Professor Reynolds has some questions about the legal status of space elevators.
Here are some more. The problems associated with anchoring such a beast in an unstable and/or corrupt equatorial country has caused many of those planning such things to put them instead on floating ocean platforms, in international waters. This raises some new issues, because now, instead of (as Glenn notes) the structure simply being a very high tower, it would be a tall ship that would put to shame all of the previous false claimants to that designation, with their puny little sticks for masts. This thing would have a crows nest above geosynchronous altitude. It would also imbue an entirely new meaning to the old phrase, the “high seas.”
Presumably, maritime law would apply to it, absent any codicils to the Outer Space Treaty. Thus gambling would be legal, the person in charge of the facility would be captain of the ship with all implied powers (including wedding officiation), etc. He would also keep the keys to the gun locker.
As to whether such an object would be “launched” or not, that depends on the construction technique. Most plans for these things would in fact involve launching them, in the conventional usage of the term. It would be only after the initial mass had been deployed at geostationary orbit that it would be slowly lowered and attached to the planet. After that, more mass would be added via the elevator route, so it would really be a hybrid creature, partially launched and partially constructed from the surface.
It would get even more interesting if the orbital anchor were a captured carbonaceous asteroid, and the diamondoid materials needed for the tether manufactured from it. In that case, it would be more akin to a grappling of the earth from another planetary body. I’m not sure what the legal implications of that would be. Would its status somehow change once it was actually attached to the planet?

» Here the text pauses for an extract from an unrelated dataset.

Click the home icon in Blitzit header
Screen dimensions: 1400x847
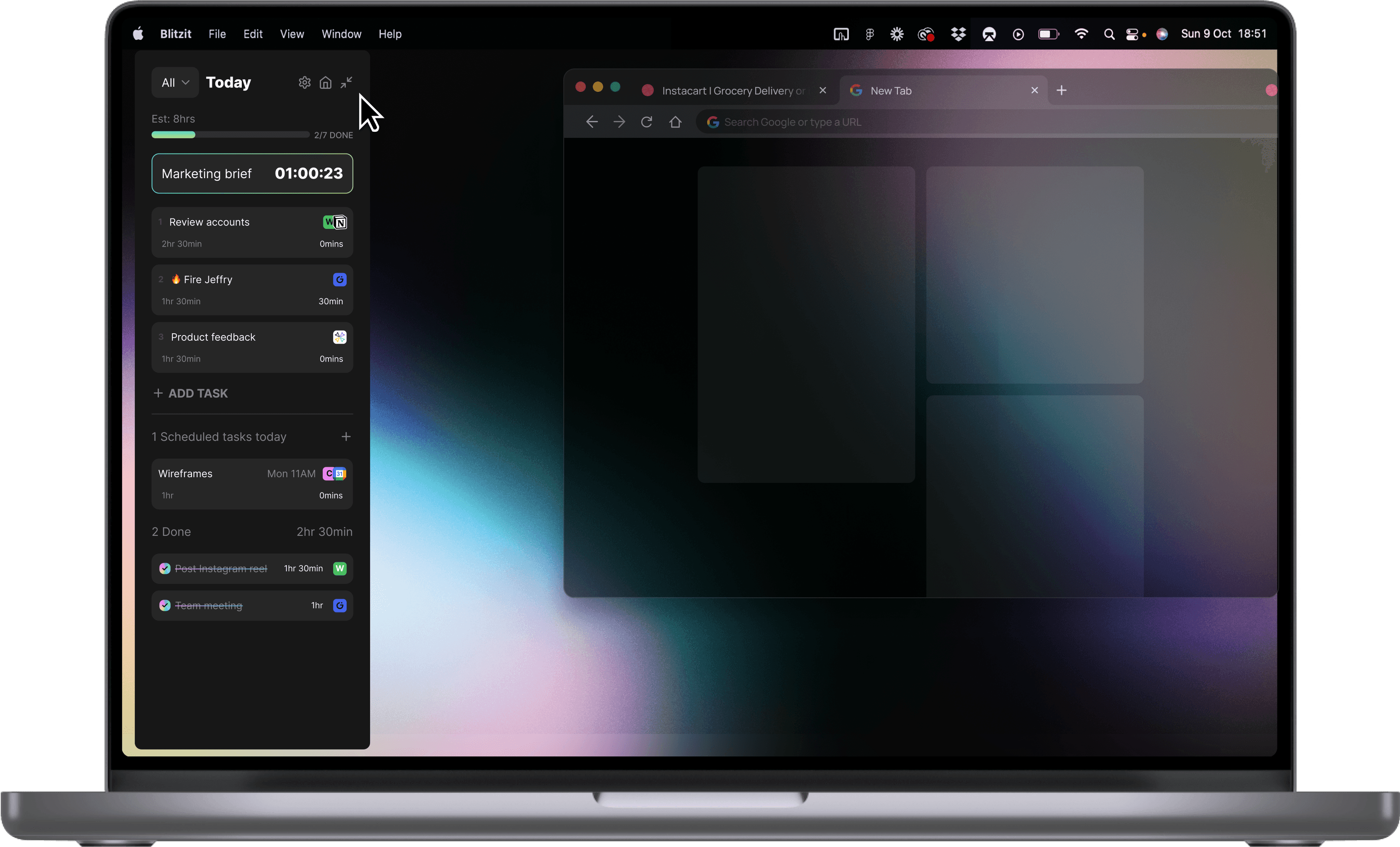pos(325,82)
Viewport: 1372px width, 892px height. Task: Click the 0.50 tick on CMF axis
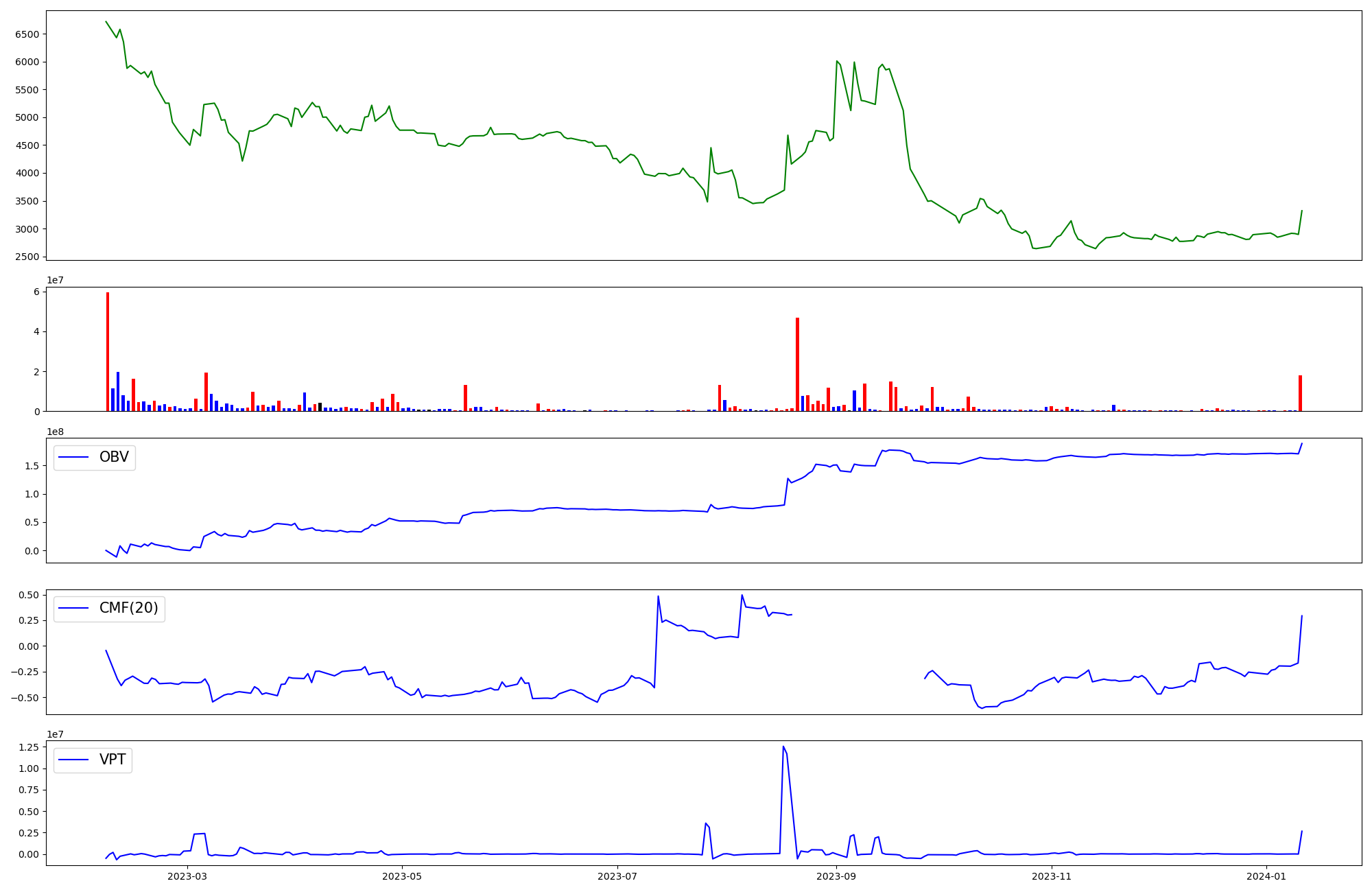pyautogui.click(x=28, y=595)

And what does “attached” mean, if the bottom of it is simply floating on the ocean or, even more tenuously, in the atmosphere?

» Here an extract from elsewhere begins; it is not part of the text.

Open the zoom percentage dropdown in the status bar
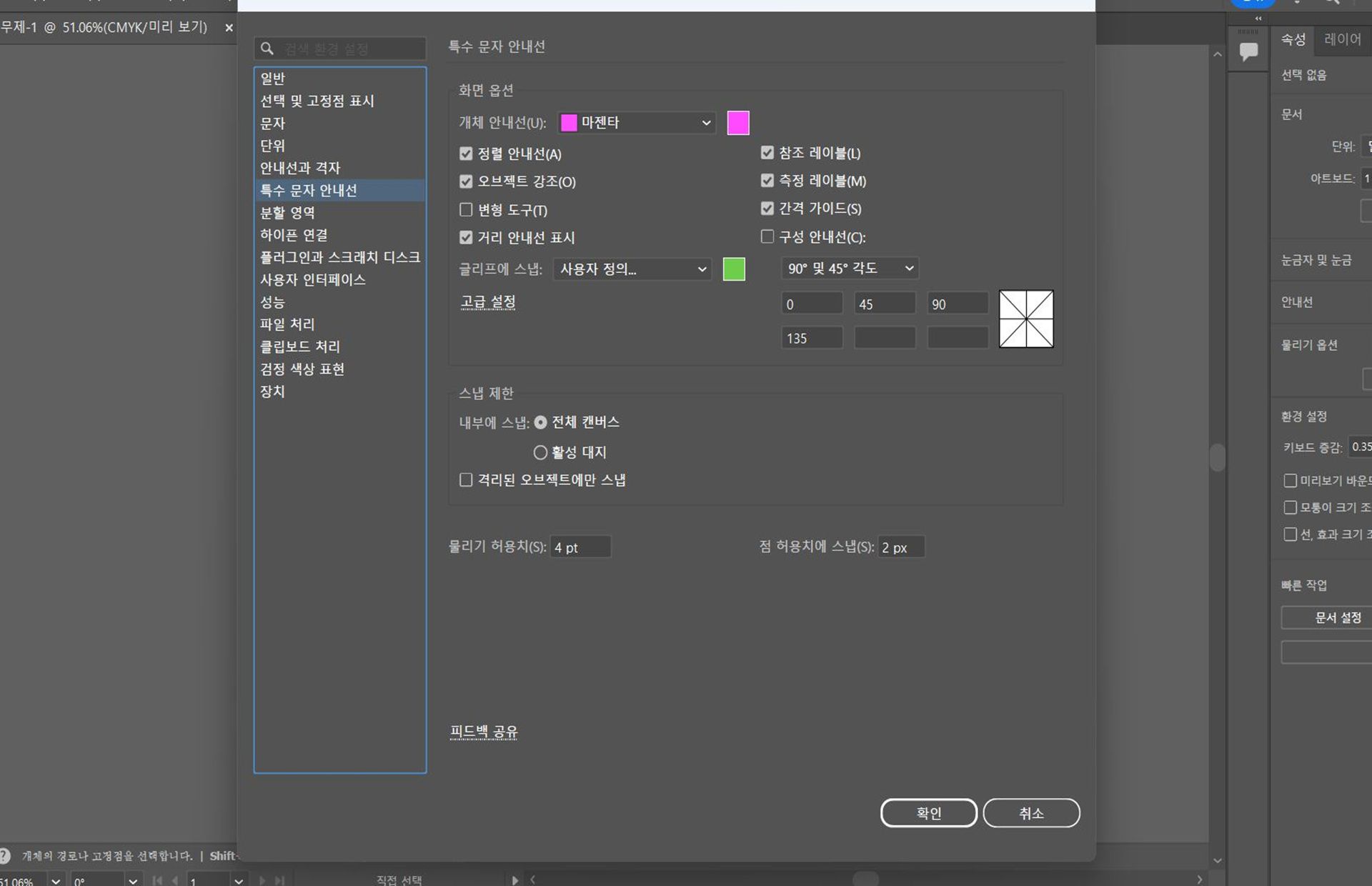The image size is (1372, 886). (x=57, y=880)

This is one that will indeed keep the lawyers happily busy for years.
[Update at 8:30 AM PDT]
This strikes me as a loophole in the sovereignty restrictions of the OST. If an asteroid were the orbital anchor for the beanstalk, and it were designated a ship (flagged, perhaps, in Panama or Liberia), then the property rights to mining (and owning) it would presumably be settled. Or at least much more so than they would be for it as a freely orbiting body. And one could protect additional objects in like manner by simply attaching them.